Self-relocation is similar to the relocation process employed by the linker-loader when a program is copied from external storage into main memory; the difference is that it is the loaded program itself rather than the loader in the operating system or shell that performs the relocation.

One form of self-relocation occurs when a program copies the code of its instructions from one sequence of locations to another sequence of locations within the main memory of a single computer, and then transfers processor control from the instructions found at the source locations of memory to the instructions found at the destination locations of memory. As such, the data operated upon by the algorithm of the program is the sequence of bytes which define the program.

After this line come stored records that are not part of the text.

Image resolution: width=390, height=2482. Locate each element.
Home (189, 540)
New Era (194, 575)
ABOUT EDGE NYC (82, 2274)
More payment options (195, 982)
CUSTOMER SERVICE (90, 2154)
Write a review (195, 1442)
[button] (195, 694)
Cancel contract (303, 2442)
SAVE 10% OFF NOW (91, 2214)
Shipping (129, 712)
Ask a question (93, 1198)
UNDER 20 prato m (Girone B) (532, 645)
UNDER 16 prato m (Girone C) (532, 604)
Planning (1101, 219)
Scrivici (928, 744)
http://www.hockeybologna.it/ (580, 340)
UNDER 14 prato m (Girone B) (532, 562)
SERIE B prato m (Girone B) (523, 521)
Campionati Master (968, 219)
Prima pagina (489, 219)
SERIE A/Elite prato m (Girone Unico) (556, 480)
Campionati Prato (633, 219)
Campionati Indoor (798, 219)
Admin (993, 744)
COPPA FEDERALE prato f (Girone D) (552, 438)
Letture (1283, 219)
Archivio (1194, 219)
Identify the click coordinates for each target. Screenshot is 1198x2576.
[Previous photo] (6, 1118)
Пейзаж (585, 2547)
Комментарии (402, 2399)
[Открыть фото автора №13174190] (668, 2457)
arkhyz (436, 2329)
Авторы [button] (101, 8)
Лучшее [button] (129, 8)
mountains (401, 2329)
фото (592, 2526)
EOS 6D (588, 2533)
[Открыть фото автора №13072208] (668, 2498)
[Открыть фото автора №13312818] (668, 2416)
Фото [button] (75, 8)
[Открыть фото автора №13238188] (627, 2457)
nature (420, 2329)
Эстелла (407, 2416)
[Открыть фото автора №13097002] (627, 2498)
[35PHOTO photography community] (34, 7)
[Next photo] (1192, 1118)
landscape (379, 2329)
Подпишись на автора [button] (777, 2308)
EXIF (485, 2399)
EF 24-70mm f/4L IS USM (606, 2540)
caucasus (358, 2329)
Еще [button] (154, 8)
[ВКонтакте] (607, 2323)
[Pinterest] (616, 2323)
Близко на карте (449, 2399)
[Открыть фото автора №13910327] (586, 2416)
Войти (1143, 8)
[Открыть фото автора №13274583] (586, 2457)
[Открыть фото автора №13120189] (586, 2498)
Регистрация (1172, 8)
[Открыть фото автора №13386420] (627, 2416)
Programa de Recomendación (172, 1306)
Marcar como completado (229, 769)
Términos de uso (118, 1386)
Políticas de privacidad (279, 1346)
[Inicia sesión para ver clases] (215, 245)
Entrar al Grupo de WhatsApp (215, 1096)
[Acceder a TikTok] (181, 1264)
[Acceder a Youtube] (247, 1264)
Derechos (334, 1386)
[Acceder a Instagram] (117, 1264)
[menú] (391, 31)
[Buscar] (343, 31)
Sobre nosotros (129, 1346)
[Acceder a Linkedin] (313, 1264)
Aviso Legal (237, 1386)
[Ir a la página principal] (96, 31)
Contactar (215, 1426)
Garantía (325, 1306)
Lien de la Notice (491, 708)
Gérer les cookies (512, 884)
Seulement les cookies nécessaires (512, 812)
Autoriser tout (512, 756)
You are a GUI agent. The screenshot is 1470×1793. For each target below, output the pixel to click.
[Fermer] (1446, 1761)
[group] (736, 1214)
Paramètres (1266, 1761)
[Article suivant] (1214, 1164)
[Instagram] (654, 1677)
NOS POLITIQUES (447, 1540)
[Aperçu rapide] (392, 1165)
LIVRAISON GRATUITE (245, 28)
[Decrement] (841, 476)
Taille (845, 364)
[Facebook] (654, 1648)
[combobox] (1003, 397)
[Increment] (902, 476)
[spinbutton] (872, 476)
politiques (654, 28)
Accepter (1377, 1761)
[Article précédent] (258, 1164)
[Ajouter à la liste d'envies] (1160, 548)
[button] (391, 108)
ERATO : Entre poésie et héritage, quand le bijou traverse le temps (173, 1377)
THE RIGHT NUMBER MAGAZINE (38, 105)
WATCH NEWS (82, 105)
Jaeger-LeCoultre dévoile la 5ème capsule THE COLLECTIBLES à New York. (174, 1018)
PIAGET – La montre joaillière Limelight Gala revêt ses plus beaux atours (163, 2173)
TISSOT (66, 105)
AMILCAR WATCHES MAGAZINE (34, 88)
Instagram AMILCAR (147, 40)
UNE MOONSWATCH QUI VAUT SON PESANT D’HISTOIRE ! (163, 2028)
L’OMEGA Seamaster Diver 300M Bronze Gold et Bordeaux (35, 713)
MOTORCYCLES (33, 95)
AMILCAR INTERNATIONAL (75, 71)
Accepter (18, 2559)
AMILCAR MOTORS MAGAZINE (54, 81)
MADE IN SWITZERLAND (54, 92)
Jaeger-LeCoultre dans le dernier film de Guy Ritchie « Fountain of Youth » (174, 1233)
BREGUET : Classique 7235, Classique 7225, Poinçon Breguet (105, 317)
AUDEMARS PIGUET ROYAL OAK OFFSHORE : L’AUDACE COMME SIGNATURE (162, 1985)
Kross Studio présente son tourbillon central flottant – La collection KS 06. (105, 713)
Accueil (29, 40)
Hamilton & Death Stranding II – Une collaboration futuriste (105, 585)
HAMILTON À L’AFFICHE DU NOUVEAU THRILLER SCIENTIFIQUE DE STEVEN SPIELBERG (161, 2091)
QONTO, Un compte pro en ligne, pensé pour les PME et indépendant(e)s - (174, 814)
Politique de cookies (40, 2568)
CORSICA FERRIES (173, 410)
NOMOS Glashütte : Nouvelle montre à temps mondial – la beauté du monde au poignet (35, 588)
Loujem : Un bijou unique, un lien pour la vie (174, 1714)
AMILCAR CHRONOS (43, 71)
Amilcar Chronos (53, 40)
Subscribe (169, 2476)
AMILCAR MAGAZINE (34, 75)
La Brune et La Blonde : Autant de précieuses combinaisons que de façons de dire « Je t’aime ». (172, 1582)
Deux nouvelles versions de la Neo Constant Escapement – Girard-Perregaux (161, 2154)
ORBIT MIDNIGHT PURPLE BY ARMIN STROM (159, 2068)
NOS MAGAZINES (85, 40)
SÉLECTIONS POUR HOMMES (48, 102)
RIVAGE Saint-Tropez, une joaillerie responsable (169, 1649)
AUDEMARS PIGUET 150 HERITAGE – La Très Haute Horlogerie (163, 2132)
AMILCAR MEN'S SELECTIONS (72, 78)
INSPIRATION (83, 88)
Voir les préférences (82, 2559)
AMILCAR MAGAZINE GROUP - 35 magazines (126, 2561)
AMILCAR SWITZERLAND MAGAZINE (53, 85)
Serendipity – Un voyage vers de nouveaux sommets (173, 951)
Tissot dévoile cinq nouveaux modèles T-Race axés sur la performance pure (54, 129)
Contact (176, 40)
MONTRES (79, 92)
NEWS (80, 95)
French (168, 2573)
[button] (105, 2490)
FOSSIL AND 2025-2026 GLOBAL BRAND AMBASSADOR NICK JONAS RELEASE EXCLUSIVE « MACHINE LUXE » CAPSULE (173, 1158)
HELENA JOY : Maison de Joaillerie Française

Static self-relocation typically happens at load-time (after the operating system has loaded the software and passed control to it, but still before its initialization has finished), sometimes also when changing the program's configuration at a later stage during runtime. [3] [4]

Examples

Boot loaders

As an example, self-relocation is often employed in the early stages of bootstrapping operating systems on architectures like IBM PC compatibles, where lower-level chain boot loaders (like the master boot record (MBR), volume boot record (VBR) and initial boot stages of operating systems such as DOS) move themselves out of place in order to load the next stage into memory.

CP/M extensions

Under CP/M, the debugger Dynamic Debugging Tool (DDT) dynamically relocated itself to the top of available memory through page boundary relocation in order to maximize the Transient Program Area (TPA) for programs to run in. [5] [6]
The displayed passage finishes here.